Tumeur du rein

Parmi les tumeurs du rein, on distingue les tumeurs bénignes, essentiellement kystiques des tumeurs malignes, habituellement solides et cancéreuses.

Fréquence

Les kystes du rein sont très fréquents et cette fréquence augmente avec l’âge. L’absence de gravité de cette lésion ne justifie pas de traitement, ni de surveillance spécifique
Les tumeurs solides, sont évaluées à environ 5000 nouveaux cas par an en France. Le cancer à cellules claires représente 70 % des différentes formes de tumeurs rénales. Les tumeurs rénales cancéreuses entrainent environ 2500 décès par an en France.

Diagnostic

C’est par un examen radiographique abdominal (échographie, scanner) que sont découverte la majorité des tumeurs rénales. L’absence de symptômes permet de découvrir des tumeurs de petite taille, le plus souvent dans le cadre d’examens demandés dans un contexte extérieur au rein (surveillance digestive, douleurs abdominales atypiques)
Les symptômes des tumeurs du rein apparaissent en cas de volume tumoral important : hématurie totale, douleur lombaire, pesanteur lombaire. Très rarement, des métastases (pulmonaires, hépatiques ou osseuses) sont inaugurales.

Examens complémentaires

L’examen clinique est très pauvre, et, en-dehors des tumeurs de très gros volume palpable à travers la paroi abdominale, il n’a que peu d’intérêt. Contrairement aux examens complémentaires qui permettent un diagnostic précis et complet de la tumeur rénale.

Echographie abdominale

Elle permet le plus souvent de faire la découverte et le diagnostic de ces lésions rénales. On retrouve alors une déformation de contours du rein ou de sa structure interne. L’analyse de la tumeur porte sur sa taille, sa structure (liquidienne, solide ou mixte) et ses rapports avec le rein normal.

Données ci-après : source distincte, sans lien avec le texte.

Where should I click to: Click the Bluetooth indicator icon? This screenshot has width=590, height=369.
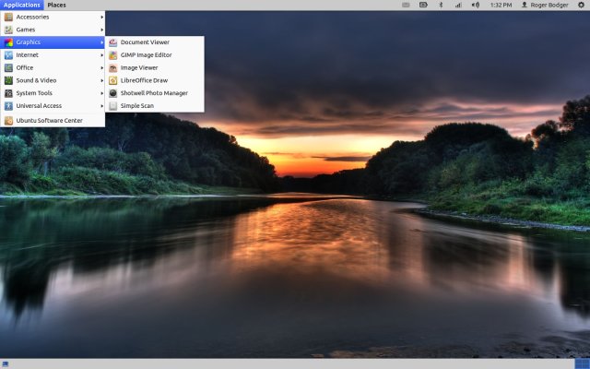[x=441, y=5]
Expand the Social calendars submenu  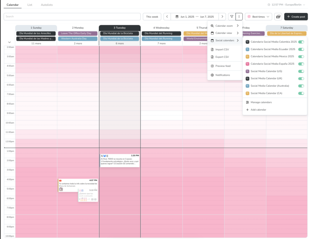[x=225, y=40]
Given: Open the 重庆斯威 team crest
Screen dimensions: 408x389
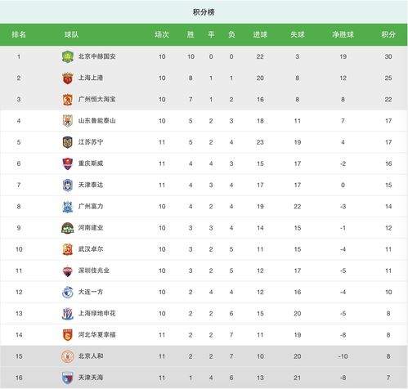Looking at the screenshot, I should tap(68, 163).
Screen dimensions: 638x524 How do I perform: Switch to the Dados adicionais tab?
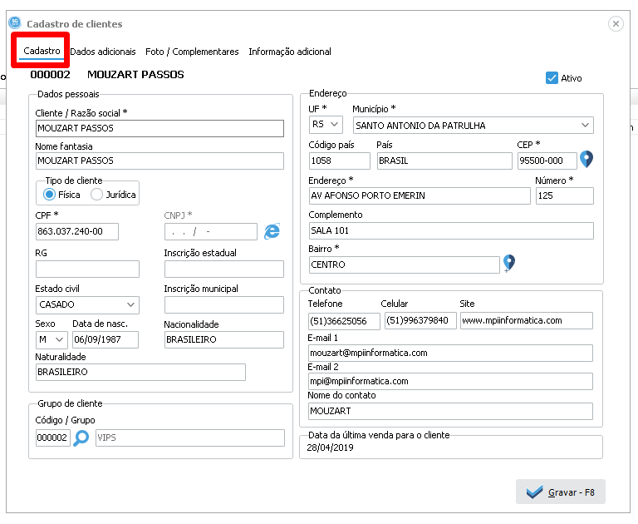point(102,52)
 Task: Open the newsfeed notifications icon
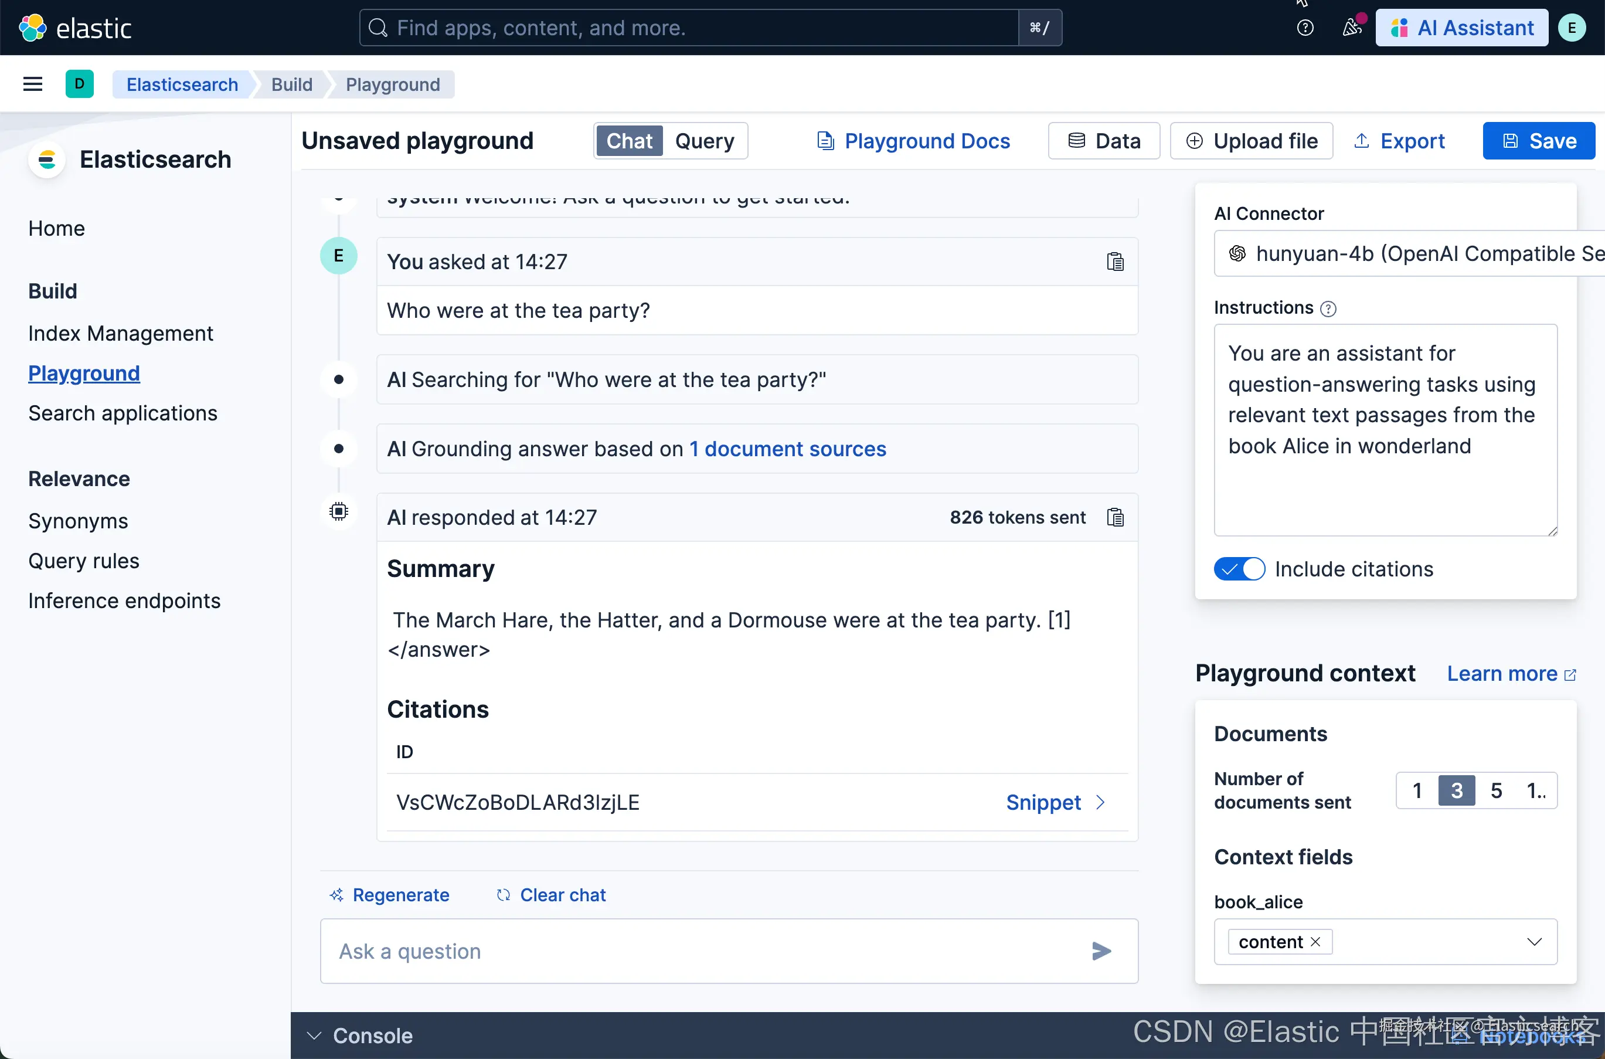coord(1352,28)
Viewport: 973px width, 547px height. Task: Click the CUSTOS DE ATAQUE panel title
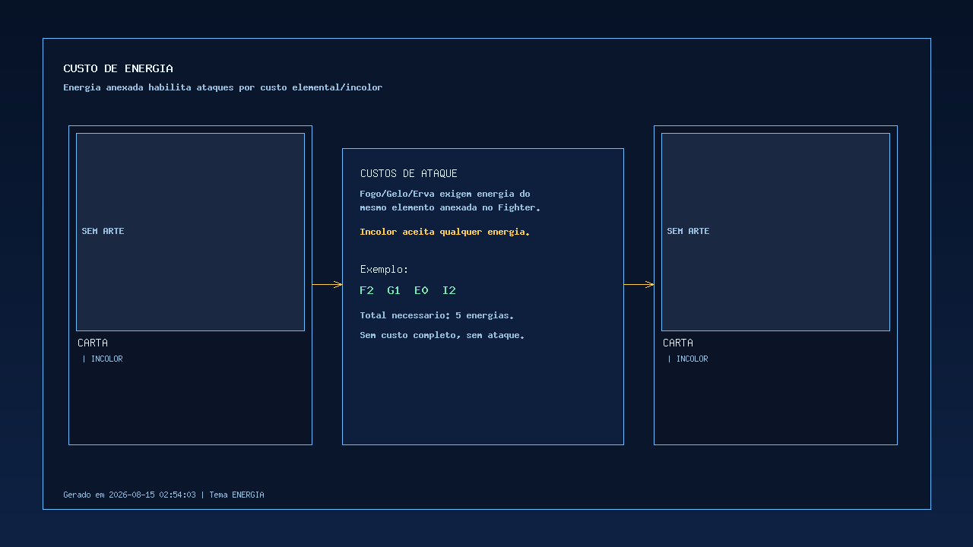pos(409,173)
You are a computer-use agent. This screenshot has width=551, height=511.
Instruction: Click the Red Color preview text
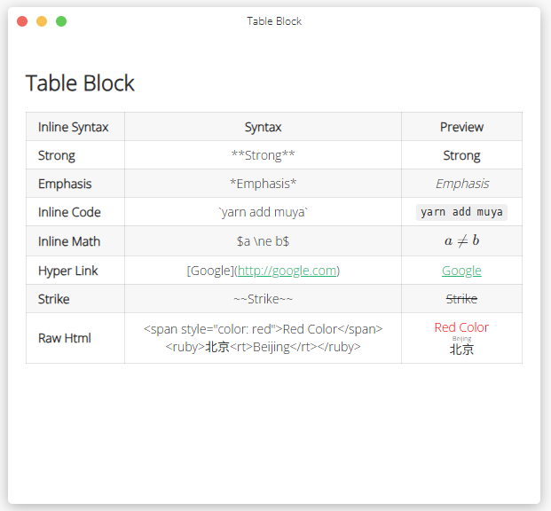click(x=461, y=327)
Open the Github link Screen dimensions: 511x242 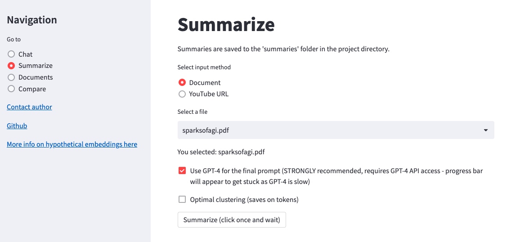tap(17, 126)
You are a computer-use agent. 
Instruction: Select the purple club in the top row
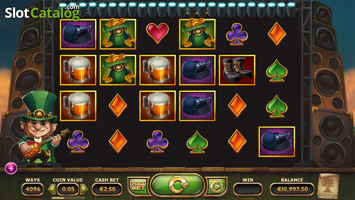click(237, 34)
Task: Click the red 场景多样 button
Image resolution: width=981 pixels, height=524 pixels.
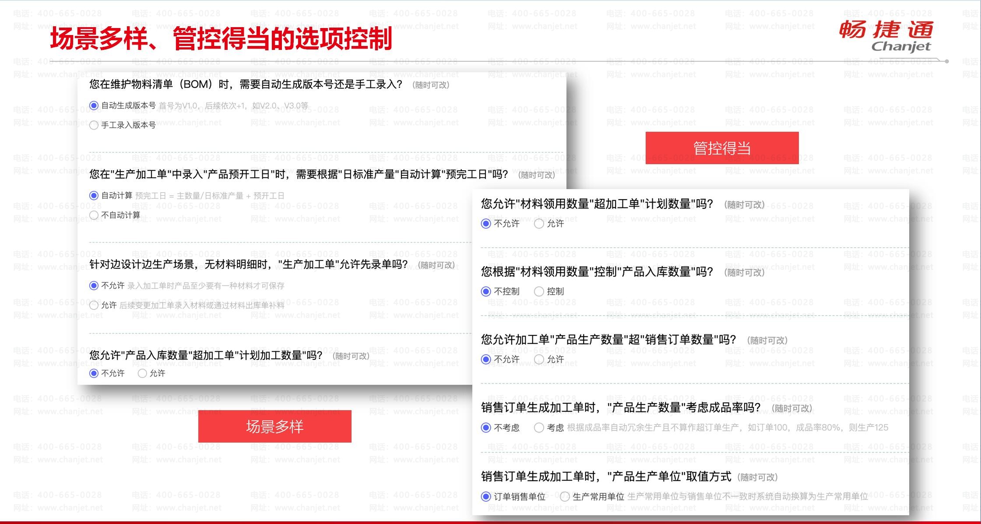Action: coord(275,426)
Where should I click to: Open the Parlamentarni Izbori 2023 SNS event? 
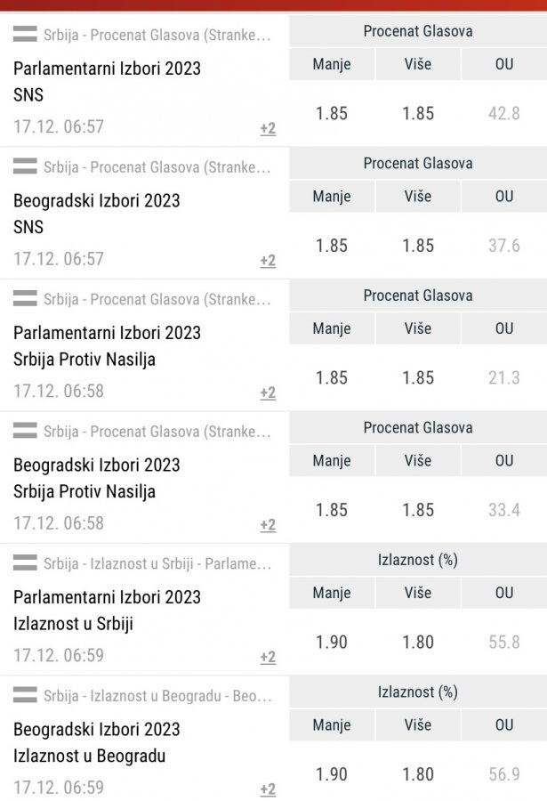pos(107,81)
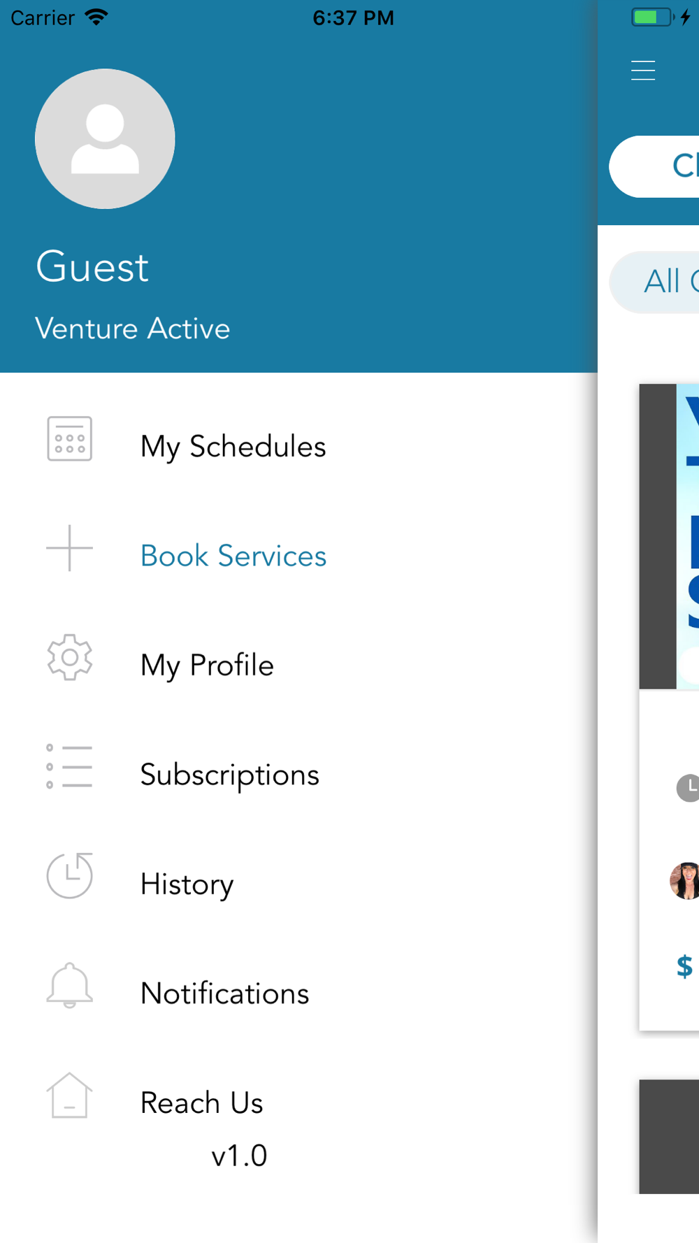Tap the white rounded button at top right
Viewport: 699px width, 1243px height.
[654, 166]
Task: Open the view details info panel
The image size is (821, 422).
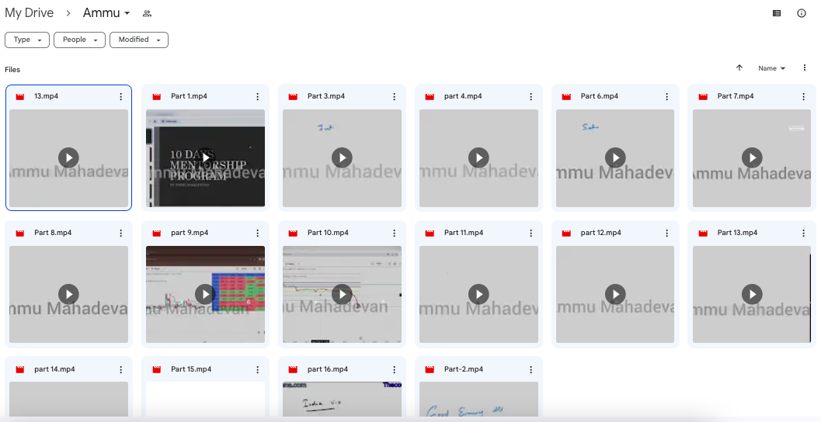Action: (x=802, y=13)
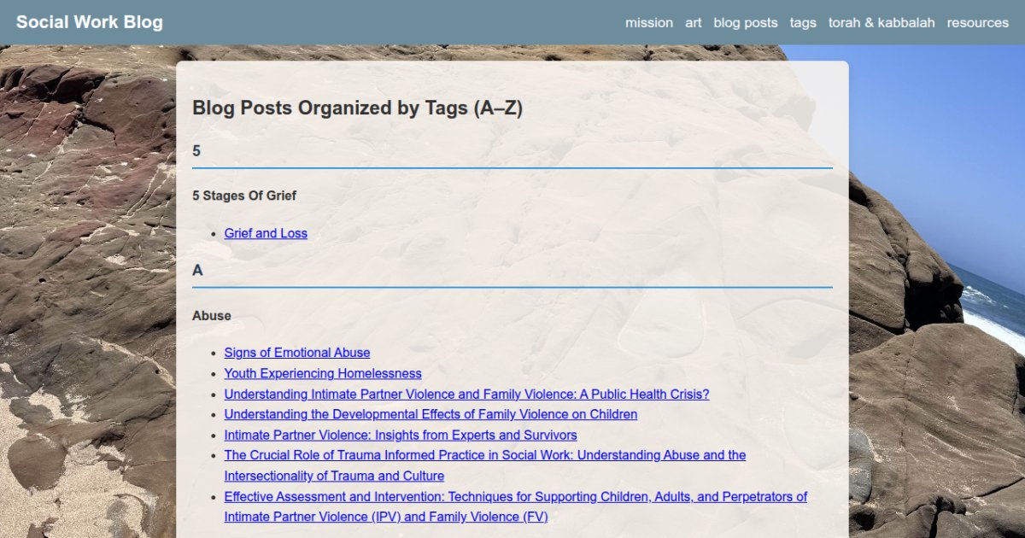Viewport: 1025px width, 538px height.
Task: Open the Public Health Crisis violence article
Action: pyautogui.click(x=466, y=395)
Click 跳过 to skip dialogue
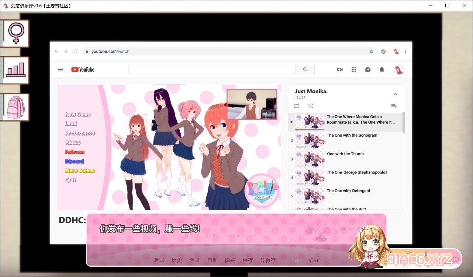 (x=195, y=260)
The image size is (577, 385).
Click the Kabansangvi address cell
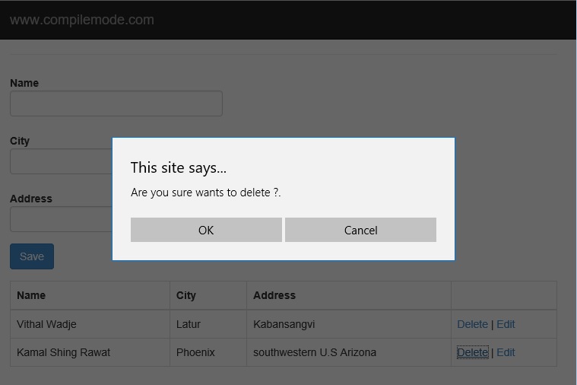pyautogui.click(x=284, y=324)
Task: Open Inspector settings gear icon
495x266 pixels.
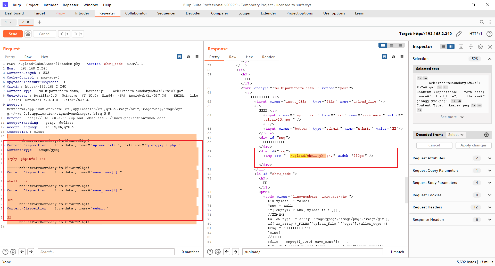Action: click(480, 47)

Scanner abdominal et thoracique

Il confirme le diagnostic échographique et affine l’analyse de la structure tumorale et de ses rapports avec le rein. Il permet en plus de préciser la présence ou l’absence de lésions métastatiques (ganglion, poumon) en cas de tumeur maligne.

IRM

apporte des renseignements intéressants dans le cadre de tumeurs atypiques, puisqu’elle apporte des données structurelles supplémentaires. En cas de tumeur envahissant les éléments vasculaires veineux, elle montre le niveau supérieur de l’envahissement et les possibilités chirurgicales qui en découlent.

D’autres examens radiographiques

sont utiles dans des cas particuliers (artériographie, angiographie)

Biopsie

de la tumeur rénale reste la solution utilisée en cas de tumeurs difficiles à classifier ou dans le cas de tumeurs de petite taille. Elle se pratique sous contrôle échographique ou scannographique en fonction de l’accessibilité de la tumeur.

Traitement

Aucun traitement n’est nécessaire en cas de kyste rénal. Une surveillance peut être proposée en cas de kyste de volume important ou d’aspect atypique.
En cas de tumeur rénale solide, du fait du risque cancéreux important, l’ablation chirurgicale est indispensable. Cette ablation peut être limitée à la tumeur : (tumorectomie ou néphrectomie partielle) ou totale (néphrectomie élargie). Le choix d’une chirurgie conservatrice est toujours préférée quand les conditions d’exérèse chirurgicale le permettent
La chirurgie rénale s’effectue par voie coelioscopique, ou par abord chirurgical. Elle nécessite le contrôle premier des vaisseaux rénaux puis l’ablation réglée de la tumeur ou du rein dans sa totalité. Le temps d’hospitalisation varie de 5 à 8 jours.
En cas de tumeur rénale métastatique, de nouveaux traitements chimiothérapiques (traitement antiangiogénique qui bloque le développement des vaisseaux de la tumeur) apportent des espoirs de contrôle de la maladie.